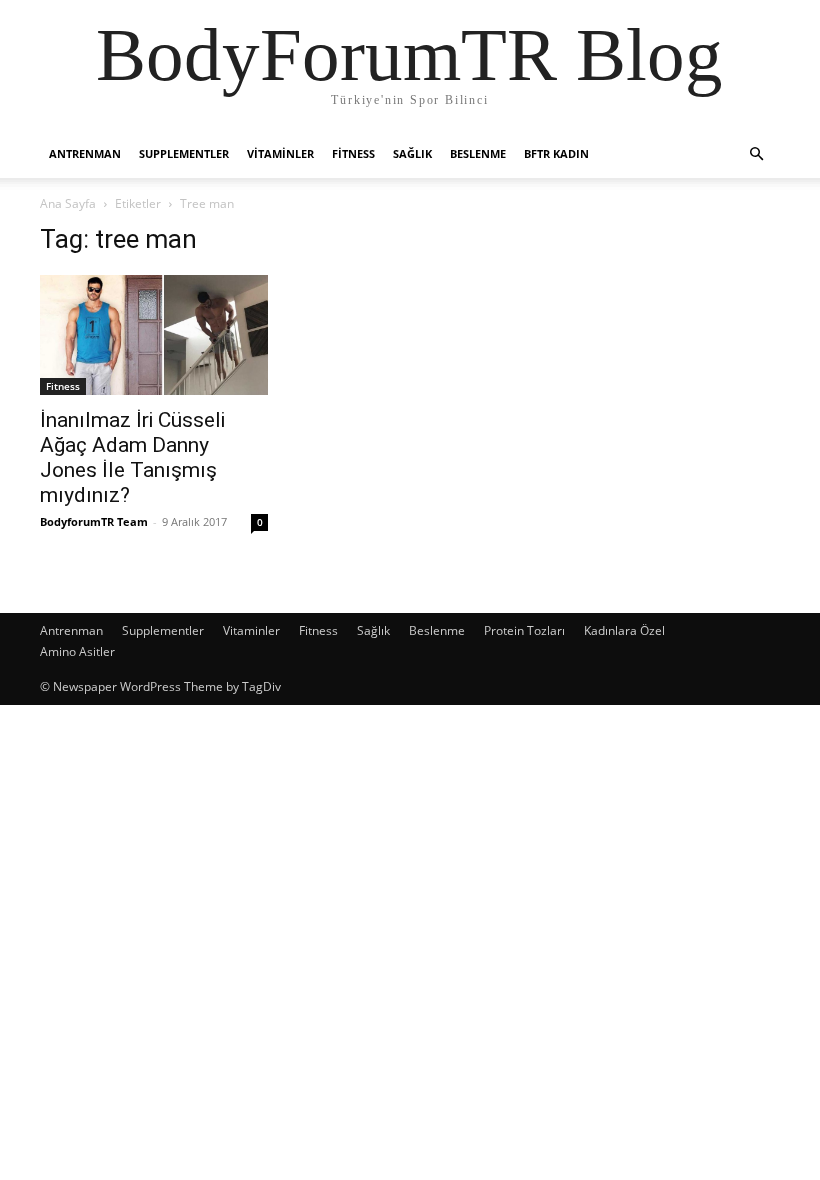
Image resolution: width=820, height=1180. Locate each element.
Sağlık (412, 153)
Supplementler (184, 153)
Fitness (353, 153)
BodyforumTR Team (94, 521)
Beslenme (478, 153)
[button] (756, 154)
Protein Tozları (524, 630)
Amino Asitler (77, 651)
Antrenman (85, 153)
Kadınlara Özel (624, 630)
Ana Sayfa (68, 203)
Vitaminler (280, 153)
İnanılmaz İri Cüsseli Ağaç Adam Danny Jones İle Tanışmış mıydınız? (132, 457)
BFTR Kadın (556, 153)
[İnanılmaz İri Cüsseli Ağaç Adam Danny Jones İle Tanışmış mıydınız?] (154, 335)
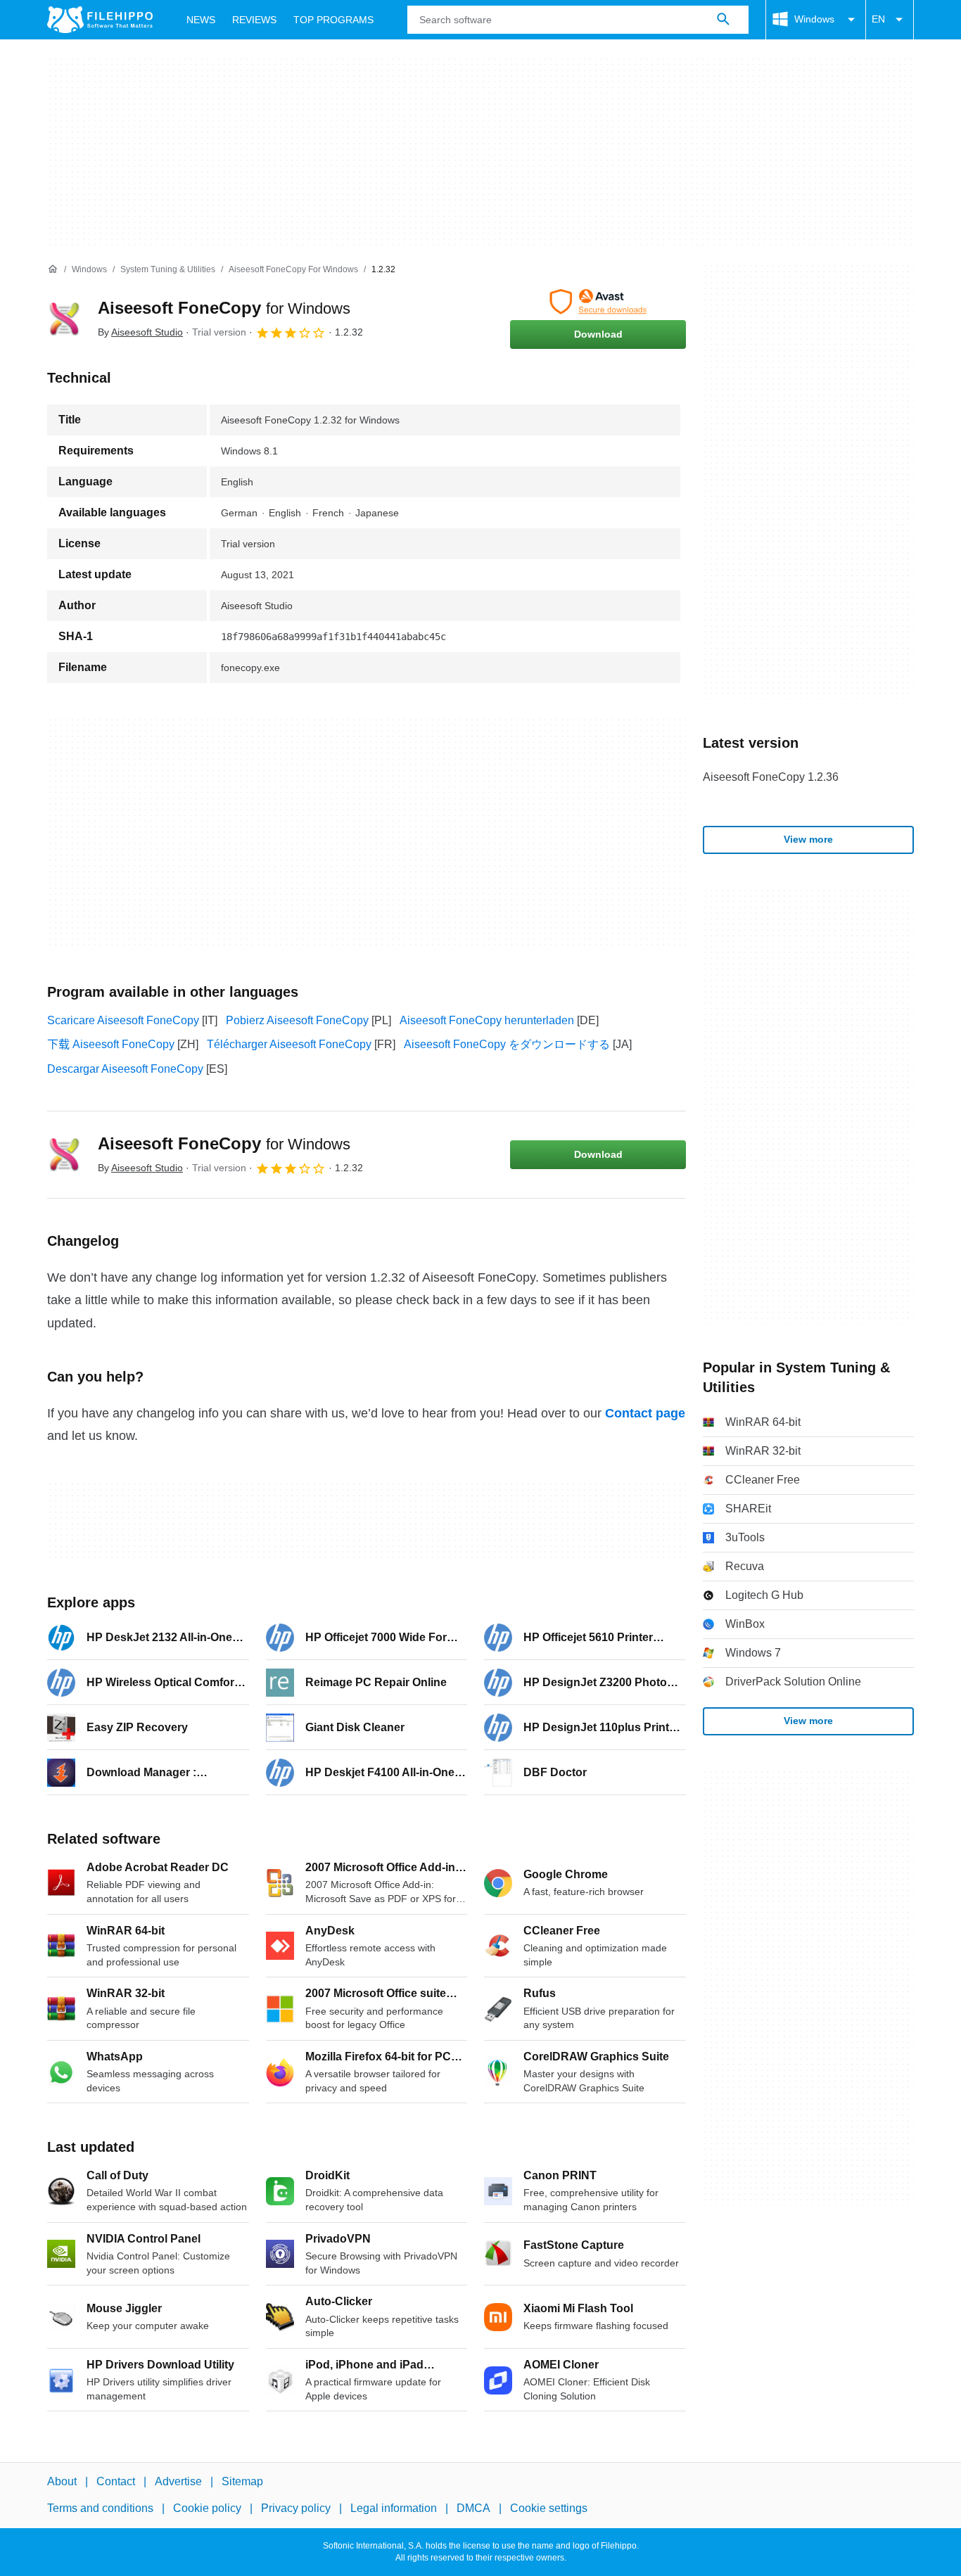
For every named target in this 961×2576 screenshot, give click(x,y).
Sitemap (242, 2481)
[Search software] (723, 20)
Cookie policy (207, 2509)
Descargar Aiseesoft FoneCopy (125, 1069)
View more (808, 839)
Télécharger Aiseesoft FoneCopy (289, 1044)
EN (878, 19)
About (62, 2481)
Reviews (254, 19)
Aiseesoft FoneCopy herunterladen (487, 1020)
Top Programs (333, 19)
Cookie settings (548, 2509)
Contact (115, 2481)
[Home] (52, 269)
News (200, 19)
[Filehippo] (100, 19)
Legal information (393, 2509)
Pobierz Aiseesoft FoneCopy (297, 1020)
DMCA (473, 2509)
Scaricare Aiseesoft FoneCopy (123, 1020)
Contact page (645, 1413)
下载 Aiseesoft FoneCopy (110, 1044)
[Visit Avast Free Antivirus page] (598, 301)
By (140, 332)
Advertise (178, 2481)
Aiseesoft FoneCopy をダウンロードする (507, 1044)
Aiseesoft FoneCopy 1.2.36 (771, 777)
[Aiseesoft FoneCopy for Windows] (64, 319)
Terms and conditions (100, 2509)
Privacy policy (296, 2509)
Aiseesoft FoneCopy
^^^^^^^^^^^^^^^^
*The task*.
Copy the records shown above in their entirety and exactly; images are to be left out.

*The completed task*.
Image resolution: width=820, height=1180. Locate each element.
Sağlık (412, 153)
Supplementler (184, 153)
Fitness (353, 153)
BodyforumTR Team (94, 521)
Beslenme (478, 153)
[button] (756, 154)
Protein Tozları (524, 630)
Amino Asitler (77, 651)
Antrenman (85, 153)
Kadınlara Özel (624, 630)
Ana Sayfa (68, 203)
Vitaminler (280, 153)
İnanılmaz İri Cüsseli Ağaç Adam Danny Jones İle Tanışmış mıydınız? (132, 457)
BFTR Kadın (556, 153)
[İnanılmaz İri Cüsseli Ağaç Adam Danny Jones İle Tanışmış mıydınız?] (154, 335)
For every named target in this 961×2576 screenshot, give click(x,y).
Sitemap (242, 2481)
[Search software] (723, 20)
Cookie policy (207, 2509)
Descargar Aiseesoft FoneCopy (125, 1069)
View more (808, 839)
Télécharger Aiseesoft FoneCopy (289, 1044)
EN (878, 19)
About (62, 2481)
Reviews (254, 19)
Aiseesoft FoneCopy herunterladen (487, 1020)
Top Programs (333, 19)
Cookie settings (548, 2509)
Contact (115, 2481)
[Home] (52, 269)
News (200, 19)
[Filehippo] (100, 19)
Legal information (393, 2509)
Pobierz Aiseesoft FoneCopy (297, 1020)
DMCA (473, 2509)
Scaricare Aiseesoft FoneCopy (123, 1020)
Contact page (645, 1413)
下载 Aiseesoft FoneCopy (110, 1044)
[Visit Avast Free Antivirus page] (598, 301)
By (140, 332)
Advertise (178, 2481)
Aiseesoft FoneCopy をダウンロードする (507, 1044)
Aiseesoft FoneCopy 1.2.36 (771, 777)
[Aiseesoft FoneCopy for Windows] (64, 319)
Terms and conditions (100, 2509)
Privacy policy (296, 2509)
Aiseesoft FoneCopy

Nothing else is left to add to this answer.